Mereka menuju ke tempat paling ujung yang di sediakan di mana ada sebuah saung dari kayu dan anyaman bambu yang berdiri di atas kolam ikan. Suasana yang sejuk dan asri membuat rasa lelah sedikit pudar. Garwita langsung duduk lalu selonjoran, semenatara Kala memilih duduk di tepi saung dengan kaki mencelup ke air.

Banyak ikan-ikan kecil yang mengerubuti kaki Kala. Garwita tertarik melihat itu tapi tak ingin ikutan karena takut lukanya terasa perih. Sambil menunggu pesanan, Kala mengeluarkan ponselnya lalu memanggil Garwita agar mendekat.

"Sini, kita foto dulu!"

"Enggak ah, Mas, aku malu!" tolak Garwita.

Kala berdecak, karena si wanita tak kunjung mendekat akhirnya Kala mengalah menghampiri Garwita lalu mengambil gambar berdua dengan tiba-tiba. Posisi tak siap membuat ekspresi Garwita begitu alami dan lucu.

"Iiih jelek!" protes Garwita ketika melihat hasil fotonya. Kala terkekeh-kekeh melihat Garwita kembali manyun, tapi wajah sedihnya sesaat tadi mulai luntur.

"Makanya pose, dong!" titah Kala memberi aba-aba dengan hitungan satu sampe tiga.

Kali ini Garwita merasa puas, karena senyum di dalam foto itu terlihat manis dan tidak sekonyol tadi.

"Iya-iya deh, si paling cantik," balas Kala sewot ketika Garwita membanggakan fotonya. Garwita jadi tertawa dan mencubit pundak Kala karena merasa gemas.

Mereka berdua kembali ceria dengan pertengkaran yang justru membuatnya makin tertawa terpingkal.
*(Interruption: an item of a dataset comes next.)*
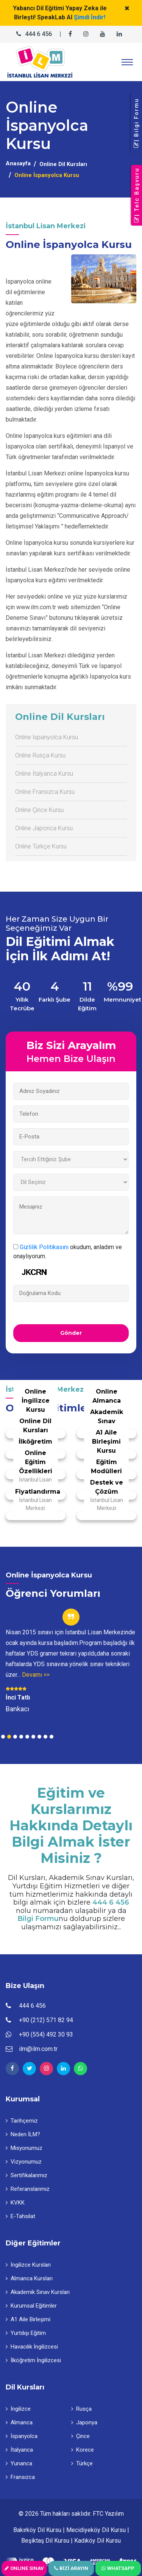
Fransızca (20, 2477)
Pesanan siap, dua porsi ikan bakar beserta dengan nasi liwet dan lalapanya terhidang di meja. Untuk sambelnya ada tiga macam, sambal terasi, sambal kecap, dan sambal tomat, semua tampak menggiurkan.

Garwita menelan ludah, baru kali ini dia bisa makan ikan bakar dengan ukuran lumayan besar sendirian. Dia jadi teringat Gandra.
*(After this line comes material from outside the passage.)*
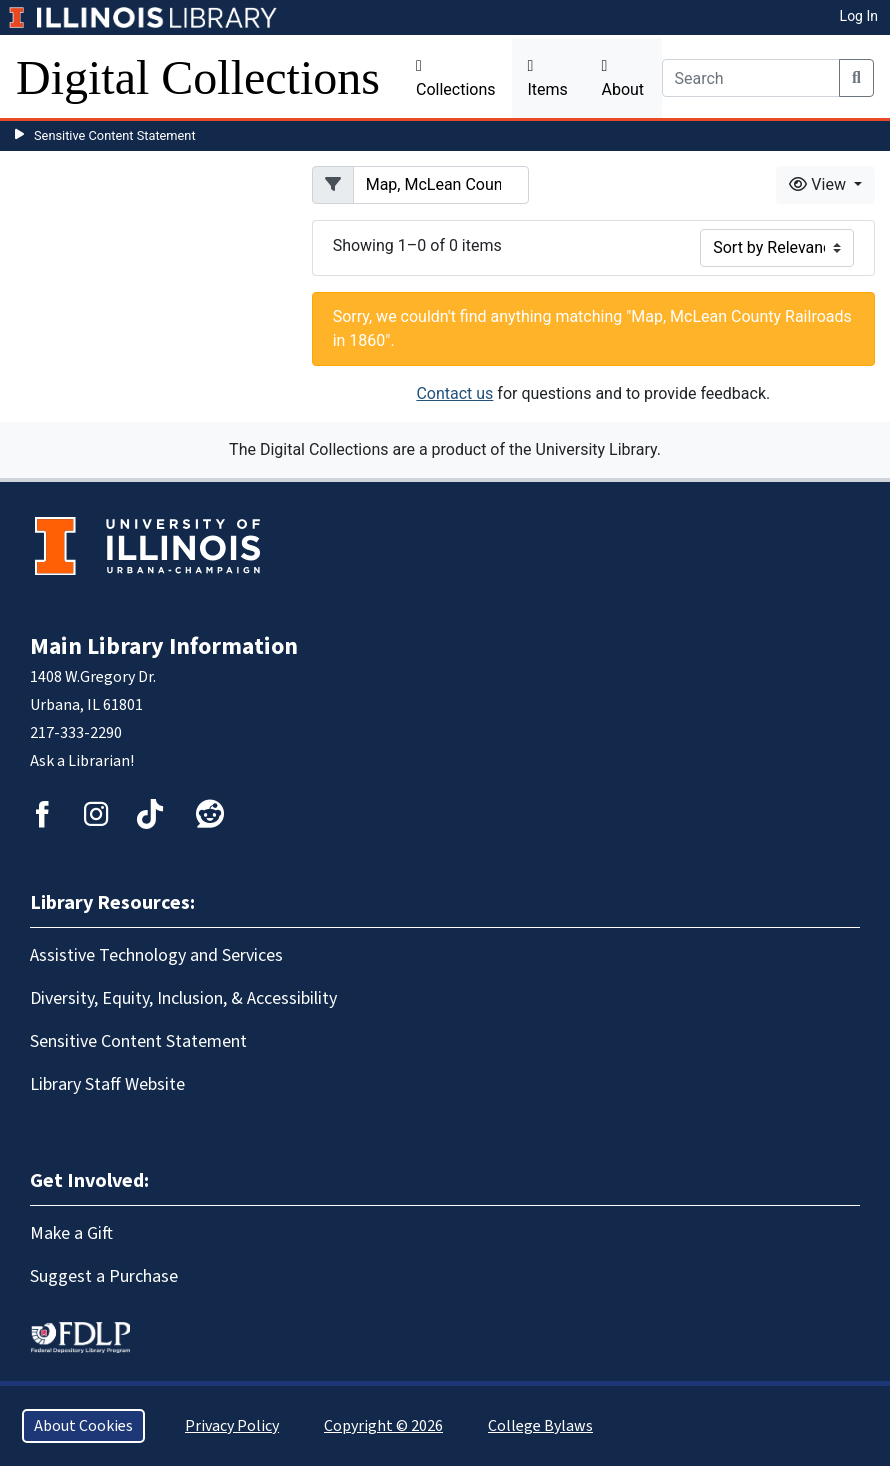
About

"Kalau ada Gandra pasti sangat senang. Dia jarang sekali makan seperti ini," gumam Gawita menatap makanannya.

"Aku janji kalau pulang nanti akan ajak kalian makan enak. Apa saja yang Gandra minta," balas Kala lalu menyuruh Garwita untuk makan dulu.

Garwita tersenyum haru mendengarnya. Matanya berbinar-binar menatap lelaki yang sekarang ada di hadapannya dan sedang fokus dengan makanan.

"Hati-hati, ada banyak durinya!" Kala mengambil alih piring berisi ikan milik Garwita lalu menyuir-nyuir daging, memisahkannya dari duri, lalu meletakkan di atas nasi milik Garwita. Perhatian Kala saat ini terekam jelas di benak Garwita, membuat senyum wanita itu terlukis lagi.